Circular reference detected exception while serializing object to JSON Circular reference detected exception while serializing object to JSON json json

Circular reference detected exception while serializing object to JSON


Option 1 (recommended)

Try turning off Proxy object creation on your DbContext.

DbContext.Configuration.ProxyCreationEnabled = false;

Typically this scenario is because the application is using POCO objects (Either T4 Generated or Code-First). The problem arises when Entity Framework wants to track changes in your object which is not built into POCO objects. To resolve this, EF creates proxy objects which lack the attributes in the POCO objects, and aren't serializable.

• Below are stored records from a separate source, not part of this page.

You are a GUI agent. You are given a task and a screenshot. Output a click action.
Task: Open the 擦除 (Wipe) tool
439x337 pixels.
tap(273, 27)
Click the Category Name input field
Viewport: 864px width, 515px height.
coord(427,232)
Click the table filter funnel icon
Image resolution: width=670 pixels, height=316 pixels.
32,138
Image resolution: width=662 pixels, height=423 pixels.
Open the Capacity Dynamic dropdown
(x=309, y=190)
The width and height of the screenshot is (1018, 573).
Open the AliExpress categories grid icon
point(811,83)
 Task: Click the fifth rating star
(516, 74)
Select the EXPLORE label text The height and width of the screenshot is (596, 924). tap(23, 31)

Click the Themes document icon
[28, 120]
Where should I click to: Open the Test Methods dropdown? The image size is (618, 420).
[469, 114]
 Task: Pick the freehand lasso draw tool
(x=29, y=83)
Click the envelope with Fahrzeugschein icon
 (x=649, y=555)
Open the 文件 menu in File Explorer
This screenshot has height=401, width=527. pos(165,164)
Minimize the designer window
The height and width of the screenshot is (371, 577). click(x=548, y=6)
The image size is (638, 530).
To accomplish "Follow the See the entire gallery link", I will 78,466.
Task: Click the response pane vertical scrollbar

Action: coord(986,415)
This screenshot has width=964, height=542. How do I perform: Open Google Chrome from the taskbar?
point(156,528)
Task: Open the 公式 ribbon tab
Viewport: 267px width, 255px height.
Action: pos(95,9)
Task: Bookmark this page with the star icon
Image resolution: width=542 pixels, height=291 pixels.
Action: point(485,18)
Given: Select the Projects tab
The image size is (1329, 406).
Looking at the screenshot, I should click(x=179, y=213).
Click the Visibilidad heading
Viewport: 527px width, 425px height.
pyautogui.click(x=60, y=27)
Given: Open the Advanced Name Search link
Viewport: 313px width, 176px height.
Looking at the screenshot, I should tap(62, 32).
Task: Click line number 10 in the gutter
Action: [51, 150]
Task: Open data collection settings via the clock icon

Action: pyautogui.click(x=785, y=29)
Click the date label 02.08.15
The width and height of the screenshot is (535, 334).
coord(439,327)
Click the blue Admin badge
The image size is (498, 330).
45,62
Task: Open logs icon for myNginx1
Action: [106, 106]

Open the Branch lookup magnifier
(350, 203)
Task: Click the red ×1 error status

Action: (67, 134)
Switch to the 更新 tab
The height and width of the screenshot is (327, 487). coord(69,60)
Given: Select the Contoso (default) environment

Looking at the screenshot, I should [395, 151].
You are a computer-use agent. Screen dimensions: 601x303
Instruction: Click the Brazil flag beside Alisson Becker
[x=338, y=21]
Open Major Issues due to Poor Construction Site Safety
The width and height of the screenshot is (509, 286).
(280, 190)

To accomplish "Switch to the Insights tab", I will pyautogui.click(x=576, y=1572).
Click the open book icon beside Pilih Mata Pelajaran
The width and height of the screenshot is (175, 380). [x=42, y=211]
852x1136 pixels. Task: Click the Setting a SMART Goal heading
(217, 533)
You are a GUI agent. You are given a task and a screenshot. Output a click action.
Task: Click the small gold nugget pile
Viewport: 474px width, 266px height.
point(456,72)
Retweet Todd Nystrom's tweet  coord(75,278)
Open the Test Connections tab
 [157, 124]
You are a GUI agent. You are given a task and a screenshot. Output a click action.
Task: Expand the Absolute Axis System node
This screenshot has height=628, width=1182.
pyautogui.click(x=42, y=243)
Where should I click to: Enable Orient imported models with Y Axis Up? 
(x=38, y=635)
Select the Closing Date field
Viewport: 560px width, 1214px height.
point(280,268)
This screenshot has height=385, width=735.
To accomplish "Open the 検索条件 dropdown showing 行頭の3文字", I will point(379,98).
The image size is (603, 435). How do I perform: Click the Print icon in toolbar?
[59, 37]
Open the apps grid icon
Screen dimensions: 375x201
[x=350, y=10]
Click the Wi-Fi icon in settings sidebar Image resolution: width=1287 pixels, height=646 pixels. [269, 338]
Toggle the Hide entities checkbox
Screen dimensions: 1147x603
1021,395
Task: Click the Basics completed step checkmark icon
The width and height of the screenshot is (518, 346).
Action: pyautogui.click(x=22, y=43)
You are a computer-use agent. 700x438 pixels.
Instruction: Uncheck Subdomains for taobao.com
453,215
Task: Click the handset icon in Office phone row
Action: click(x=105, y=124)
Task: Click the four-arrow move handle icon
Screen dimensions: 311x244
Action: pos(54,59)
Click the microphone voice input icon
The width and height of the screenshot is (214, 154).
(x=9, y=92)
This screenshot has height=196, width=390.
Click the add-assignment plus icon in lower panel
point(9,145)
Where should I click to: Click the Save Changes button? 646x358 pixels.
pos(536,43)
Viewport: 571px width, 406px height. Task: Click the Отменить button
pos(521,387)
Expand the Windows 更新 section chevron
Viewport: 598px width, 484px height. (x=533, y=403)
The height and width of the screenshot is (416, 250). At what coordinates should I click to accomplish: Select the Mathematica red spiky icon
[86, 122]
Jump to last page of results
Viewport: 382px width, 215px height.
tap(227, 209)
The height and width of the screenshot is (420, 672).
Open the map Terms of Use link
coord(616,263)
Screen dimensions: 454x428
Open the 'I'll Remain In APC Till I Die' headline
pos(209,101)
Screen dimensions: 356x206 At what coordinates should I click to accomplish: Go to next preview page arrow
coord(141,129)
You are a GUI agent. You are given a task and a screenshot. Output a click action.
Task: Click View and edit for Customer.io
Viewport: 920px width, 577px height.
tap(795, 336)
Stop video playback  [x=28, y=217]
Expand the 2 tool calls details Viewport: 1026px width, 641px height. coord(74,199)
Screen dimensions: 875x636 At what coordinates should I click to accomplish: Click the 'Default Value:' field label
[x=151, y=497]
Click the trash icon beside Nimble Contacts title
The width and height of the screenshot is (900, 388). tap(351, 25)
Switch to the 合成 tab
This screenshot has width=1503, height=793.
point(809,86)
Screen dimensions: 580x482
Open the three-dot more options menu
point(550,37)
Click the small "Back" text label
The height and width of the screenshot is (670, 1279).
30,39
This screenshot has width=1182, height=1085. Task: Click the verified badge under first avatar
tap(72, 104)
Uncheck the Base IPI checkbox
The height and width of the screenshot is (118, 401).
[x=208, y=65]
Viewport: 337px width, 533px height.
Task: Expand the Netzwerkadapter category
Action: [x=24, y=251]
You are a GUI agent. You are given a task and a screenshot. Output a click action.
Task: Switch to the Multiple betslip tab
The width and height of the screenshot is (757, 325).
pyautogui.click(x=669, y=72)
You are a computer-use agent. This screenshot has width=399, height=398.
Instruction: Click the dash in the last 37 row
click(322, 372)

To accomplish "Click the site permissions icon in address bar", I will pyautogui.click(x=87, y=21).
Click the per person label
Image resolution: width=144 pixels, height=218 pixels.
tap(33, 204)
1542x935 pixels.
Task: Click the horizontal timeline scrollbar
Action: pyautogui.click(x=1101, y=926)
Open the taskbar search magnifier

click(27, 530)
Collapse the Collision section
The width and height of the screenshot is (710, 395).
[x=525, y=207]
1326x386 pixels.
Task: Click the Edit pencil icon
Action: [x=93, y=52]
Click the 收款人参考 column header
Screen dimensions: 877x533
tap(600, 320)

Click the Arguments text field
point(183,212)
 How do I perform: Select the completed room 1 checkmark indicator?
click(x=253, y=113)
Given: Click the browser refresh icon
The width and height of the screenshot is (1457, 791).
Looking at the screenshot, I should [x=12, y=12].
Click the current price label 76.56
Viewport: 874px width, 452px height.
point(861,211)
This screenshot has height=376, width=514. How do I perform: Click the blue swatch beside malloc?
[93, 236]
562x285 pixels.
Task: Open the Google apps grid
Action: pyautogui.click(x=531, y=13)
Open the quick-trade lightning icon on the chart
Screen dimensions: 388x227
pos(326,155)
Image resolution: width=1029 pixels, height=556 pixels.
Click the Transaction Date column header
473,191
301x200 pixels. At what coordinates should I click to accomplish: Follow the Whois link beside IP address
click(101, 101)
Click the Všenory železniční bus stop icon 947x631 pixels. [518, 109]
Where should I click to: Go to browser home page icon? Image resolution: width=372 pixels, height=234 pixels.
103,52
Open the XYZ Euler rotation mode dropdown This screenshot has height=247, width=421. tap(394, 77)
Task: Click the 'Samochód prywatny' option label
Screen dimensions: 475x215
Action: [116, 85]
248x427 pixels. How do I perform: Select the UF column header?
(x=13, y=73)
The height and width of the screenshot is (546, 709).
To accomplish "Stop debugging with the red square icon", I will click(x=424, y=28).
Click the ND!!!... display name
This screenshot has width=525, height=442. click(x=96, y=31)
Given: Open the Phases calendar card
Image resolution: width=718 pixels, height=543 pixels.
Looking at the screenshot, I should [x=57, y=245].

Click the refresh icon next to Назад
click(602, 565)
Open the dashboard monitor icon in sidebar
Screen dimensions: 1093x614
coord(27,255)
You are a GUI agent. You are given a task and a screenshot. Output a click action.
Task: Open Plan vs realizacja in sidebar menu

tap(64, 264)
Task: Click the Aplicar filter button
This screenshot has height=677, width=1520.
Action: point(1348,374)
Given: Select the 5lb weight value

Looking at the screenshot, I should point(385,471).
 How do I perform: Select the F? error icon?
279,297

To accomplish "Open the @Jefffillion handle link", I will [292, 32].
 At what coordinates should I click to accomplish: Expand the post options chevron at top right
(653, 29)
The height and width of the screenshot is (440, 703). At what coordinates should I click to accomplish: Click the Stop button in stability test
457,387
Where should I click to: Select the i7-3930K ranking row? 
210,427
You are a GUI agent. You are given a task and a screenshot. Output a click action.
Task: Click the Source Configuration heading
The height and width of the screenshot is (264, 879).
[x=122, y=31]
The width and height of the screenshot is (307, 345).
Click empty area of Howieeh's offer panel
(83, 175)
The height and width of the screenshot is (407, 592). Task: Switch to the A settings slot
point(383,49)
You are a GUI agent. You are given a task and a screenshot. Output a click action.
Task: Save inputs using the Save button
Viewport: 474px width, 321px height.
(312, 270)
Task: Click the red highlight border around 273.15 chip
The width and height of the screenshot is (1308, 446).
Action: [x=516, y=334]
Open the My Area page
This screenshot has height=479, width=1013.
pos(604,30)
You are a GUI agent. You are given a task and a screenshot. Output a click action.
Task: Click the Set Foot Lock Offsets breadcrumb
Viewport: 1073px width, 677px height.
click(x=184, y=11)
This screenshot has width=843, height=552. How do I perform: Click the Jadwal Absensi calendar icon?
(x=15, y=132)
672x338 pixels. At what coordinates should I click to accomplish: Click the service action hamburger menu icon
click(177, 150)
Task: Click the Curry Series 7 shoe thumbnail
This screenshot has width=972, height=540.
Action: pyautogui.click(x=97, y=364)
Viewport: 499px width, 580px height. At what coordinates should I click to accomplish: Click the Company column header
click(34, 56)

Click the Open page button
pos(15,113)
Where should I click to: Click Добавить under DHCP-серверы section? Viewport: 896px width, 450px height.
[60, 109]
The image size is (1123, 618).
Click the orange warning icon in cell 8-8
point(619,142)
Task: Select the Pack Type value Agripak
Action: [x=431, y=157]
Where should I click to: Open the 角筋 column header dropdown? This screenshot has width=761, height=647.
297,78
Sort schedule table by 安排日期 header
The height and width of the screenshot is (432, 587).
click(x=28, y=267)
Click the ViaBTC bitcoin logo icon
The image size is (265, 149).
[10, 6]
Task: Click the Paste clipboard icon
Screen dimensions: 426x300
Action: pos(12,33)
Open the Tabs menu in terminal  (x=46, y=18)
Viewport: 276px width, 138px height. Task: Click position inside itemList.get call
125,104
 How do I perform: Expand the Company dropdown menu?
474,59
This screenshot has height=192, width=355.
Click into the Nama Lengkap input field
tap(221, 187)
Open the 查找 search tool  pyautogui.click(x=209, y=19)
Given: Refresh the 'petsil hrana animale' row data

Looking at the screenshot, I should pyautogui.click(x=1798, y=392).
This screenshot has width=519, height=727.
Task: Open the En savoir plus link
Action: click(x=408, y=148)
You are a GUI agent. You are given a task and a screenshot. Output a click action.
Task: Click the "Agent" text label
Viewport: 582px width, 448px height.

The reasons why I recommend this approach; using a website means that you probably don't need change tracking (stateful) on Entity Framework objects, it free's up memory and cpu because change tracking is disabled and it will work consistantly on all your objects the same way.

Option 2

Use a serializer (like JSON.Net which is already included in ASP.Net 4) that allows customization to serialize the object(s).

The reasons I do not recommend this approach is that eventually custom object serialization logic will be need to serial proxy objects as other objects types. This means you have a dependency on logic to deliver a result downstream. Changing the object means changing logic, and in an ASP.Net MVC project (any version) instead of only changing a View you have some thing else to change that is not readily known outside of whoever wrote the logic first.

Option 3 (Entity Framework 5.x +)

Use .AsNoTracking() which will disable the proxy objects on the specific query. If you need to use change tracking, this allows a nice intermediate solution to solution #1.


Your POCO entities are perfectly serializable. Your problem is that the dynamic proxies the EF runtime creates for you are usually not. You can set the context.Configuration.ProxyCreationEnabled to false but then you lose lazy loading. My strong recommendation to you is to use Json.NET which supports serialization for EF entities:

ADO.NET Entity Framework support accidently added to Json.NET

Popular high-performance JSON framework for .NET


I spent countless hours attempting all of the various solutions I found scattered throughout the web, including:

  • [JsonIgnore]
  • Internal Getters
  • Disabling LazyLoadingEnabled and ProxyCreationEnabled
  • Setting ReferenceLoopHandling to "ignore"
  • Carefully using explicit loading where needed

All of which ultimately proved fruitless for me. Ignoring a property helped one query, but hurt 3 others. It felt like the programming equivalent to whack-a-mole.

The context of my problem was that the data going in an out of my application had to be JSON. No way around it. Inserts and updates obviously pose much less of a problem. But selecting data that's stored in a normalized database (and in my case including a version history) to be serialized is a nightmare.

The solution:

Return the data (properties) you need as anonymous objects.

A code example:

In this case I needed the 3 latest tickets, based on "Date Scheduled". But also needed several properties stored in related entities.

var tickets =     context.TicketDetails    .Where(t => t.DateScheduled >= DateTime.Now)    .OrderBy(t => t.DateScheduled)    .Take(3)    .Include(t => t.Ticket)    .Include(t => t.Ticket.Feature)    .Include(t => t.Ticket.Feature.Property)    .AsEnumerable()    .Select(        t =>        new {            ID = t.Ticket.ID,            Address = t.Ticket.Feature.Property.Address,            Subject = t.Ticket.Subject,            DateScheduled = String.Format("{0:MMMM dd, yyyy}", t.DateScheduled)    });

And voila, no self referencing loops.

I realize this situation may not be adequate in all cases given that entities and objects may change. But it's certainly worth some consideration if all else fails.